══ Input material ══

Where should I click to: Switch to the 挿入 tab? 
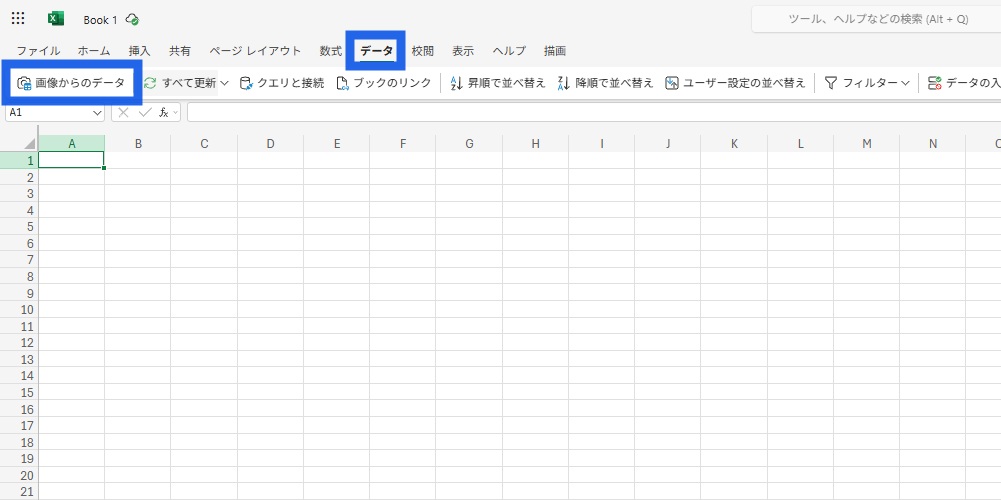139,51
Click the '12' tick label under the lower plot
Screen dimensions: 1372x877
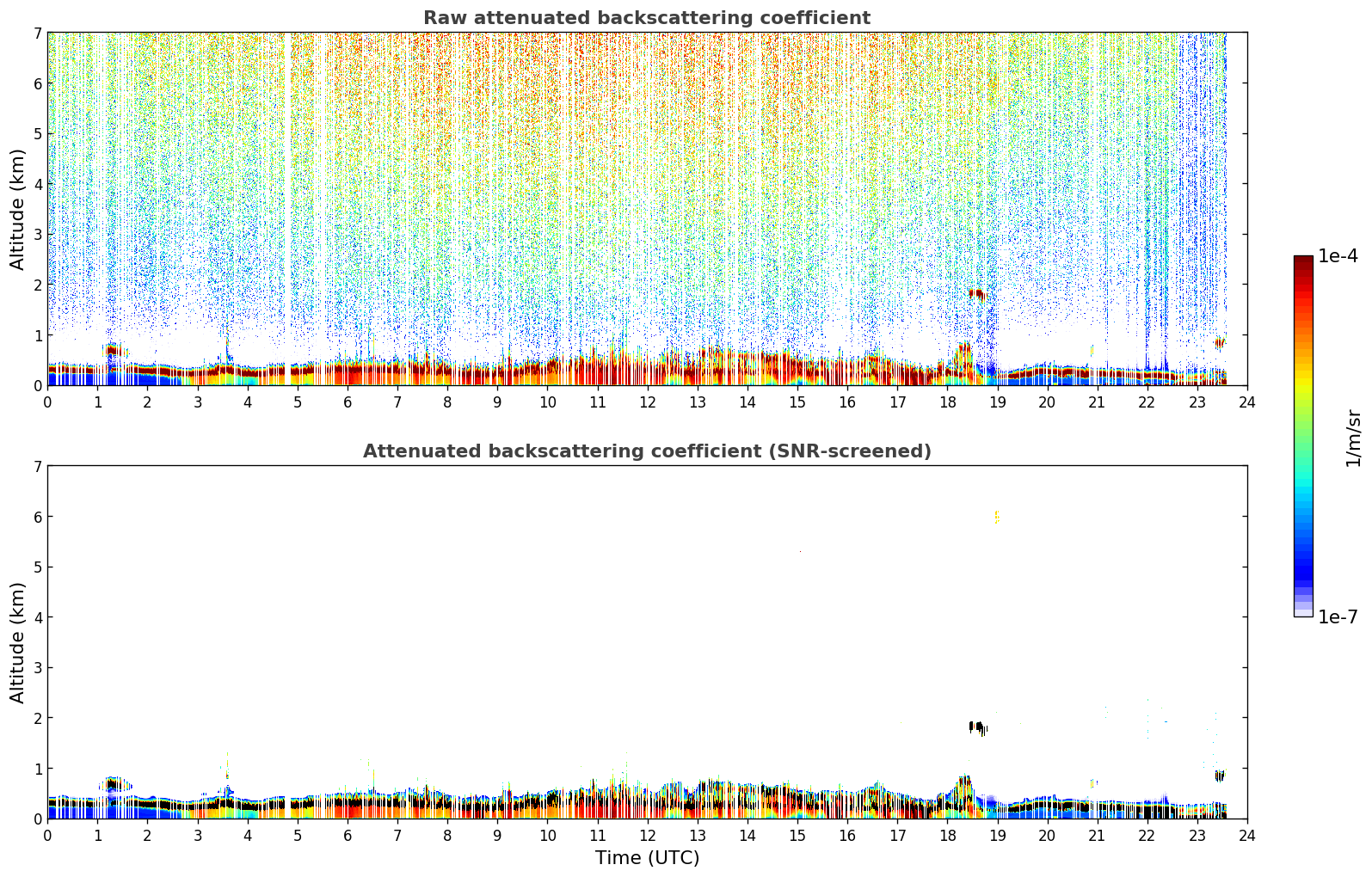coord(647,836)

═══

Output the records above line for line, with no changes, and leave the pictures out.

Where should I click to: Switch to the 挿入 tab? 
139,51
Click the '12' tick label under the lower plot
Screen dimensions: 1372x877
coord(647,836)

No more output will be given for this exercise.